青年も歩いて行くうちに足が少し疲れてきたらしく休憩する事にした。何時間歩いていたのかは知らないが随分と上の方へと歩いてきてしまったように感じる。その場所は近くに滝のある場所でにとりと会った川の上の方だと思われる。その辺りは木が生い茂っていて陽の光が入りにくい所であるが川の上には覆うものがなく水面が光っていた。

 

そして耳を澄ませば水を叩きつけられるピシャピシャとした音が聞こえてくる。ここも静かで青年が休憩するにはちょうどいい場所であると感じたので近くにあるポツンとしている座りやすそうな石に座った。

 

「頭は冷えたかしら。」

咲夜は石に座った一息ついた頃に青年に話しかけた。右膝に右腕の肘を乗せて休憩しているところで微妙に疲れたのか青年は気力もなさそうに思える。

 

「頭は冷えたのだろうが体は熱くなった。」

青年はポケットから煙草を取り出して蘭方に一本だけ引き抜くと唇に咥えてからしまおうとしていた。

 

「一本だけ頂戴。」

咲夜がご所望したので青年はしまおうとした煙草を一本だけ渡しておいた。咲夜も青年と同じように咥えている。何か味をしめたのかは知らないが火もつけた事もないので本当の味は知らない。

 

「火を付けようとは思わないのか。」

青年は何となくであるが聞いてみる事にした。本来煙草とは咥えるだけではないので本当のタバコを味わせてやりたいと青年は感じた。

 

「付けるものなのね。貴方はいつも付けないからそういう道具なのかと思ったわ。」

咲夜は確かに火のついた煙草は見た事はない。袋で渡す時はいつも短くなっているものがあるのがきっと吸った後なのだろうと思われる。

 

「煙を嫌う人がいるからこちらから配慮している。独特の匂いがするから俺もあまり好きではない。」

青年はそんなことを言いながら柄に触れて剣を引き抜くと煙草の先端を刀身にマッチを擦るように擦りつけた。

 

ボワッ、と燃え上がるがすぐに火は消えて煙草の先端から紫煙が吹き上がる。その香りは鼻に付くようなもので愛好家にしか吸えないような香りをしている。

 

咲夜は青年の剣で同じように擦るが火は付く事はなかった。かなりコツがいるらしく青年が新しく取り出した煙草を咲夜は口に咥える事にした。その味は初めてである咲夜は相当きつかったらしくすぐにむせ返る。

 

そんな姿を軽く笑って青年は口の中の紫煙を煙突のように吐き出す。咲夜は辛そうにしていたがこのままでは満足行かないのか咲夜は我慢しながら煙草を咥えていた。

 

「今回香霖から譲ってもらったものはキツイから余計にそうなるだろうな。」

その時ばかりは咲夜も青年には敵わないことが知れた。お互いがどんぐりの背比べをしているように見えるがそれが二人の間では普通である事なので今更気にするようなことはなかった。

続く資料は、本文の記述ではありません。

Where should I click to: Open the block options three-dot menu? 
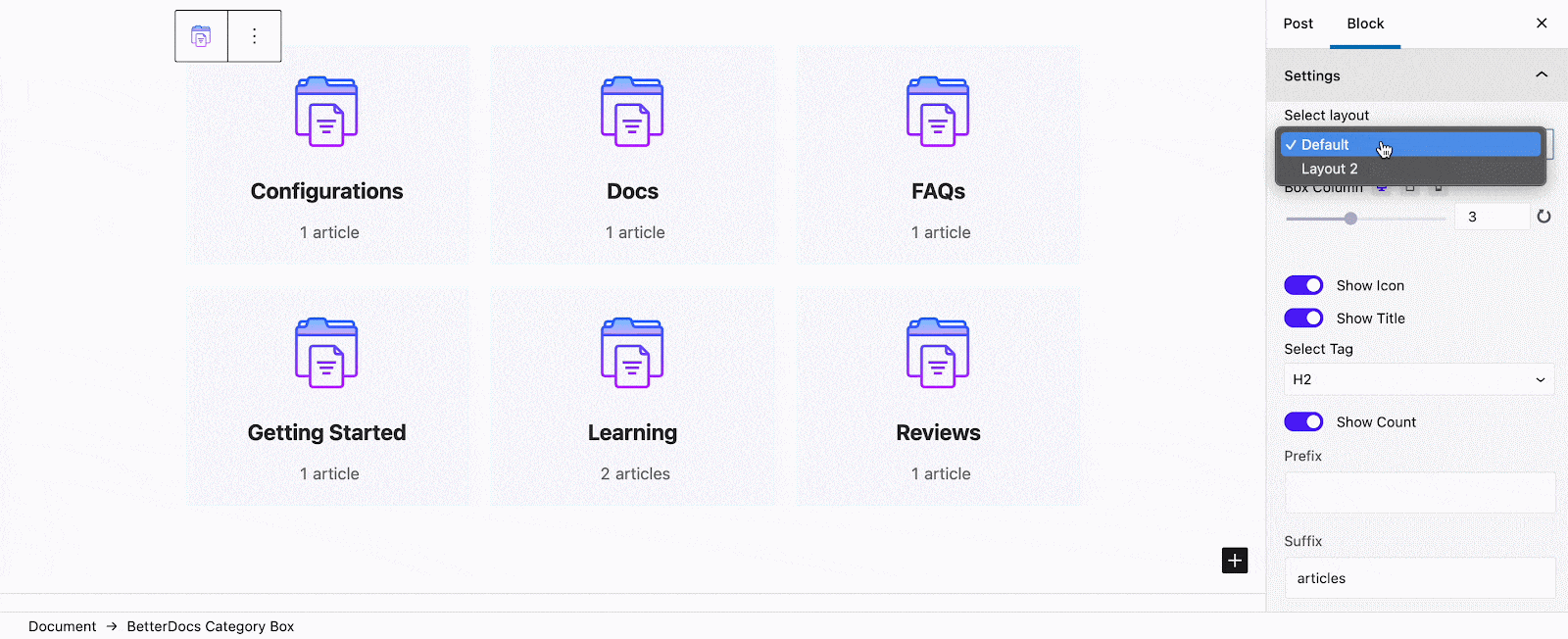point(255,36)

それどころか二人で同じ煙草を咥えている事には何も感じないらしいが咥えているだけのものを渡している可能性もなきにしもあらず。

 

「これは嫌がる人もいるでしょうね。貴方の気遣いは有り難いものだわ。」

 

「そうか。それなら良かった。」

青年は唇に踊らされている煙草から出てくる紫煙を見つめながら何処か違うところを見つめているかのような状態で石の上に座っていた。咲夜も青年に体を預ける形で座る。

 

そのまま誰も何も言わない時間が長く続いていた。その時間が何を意味するのかは二人の世界にいる人にしか理解出来ないものなのである。そこに一線が走る。青年の座っていた石には荒削りの刀がありその持ち主がいた。咲夜は時間を止めてから後ろを向いてその姿を見ていた。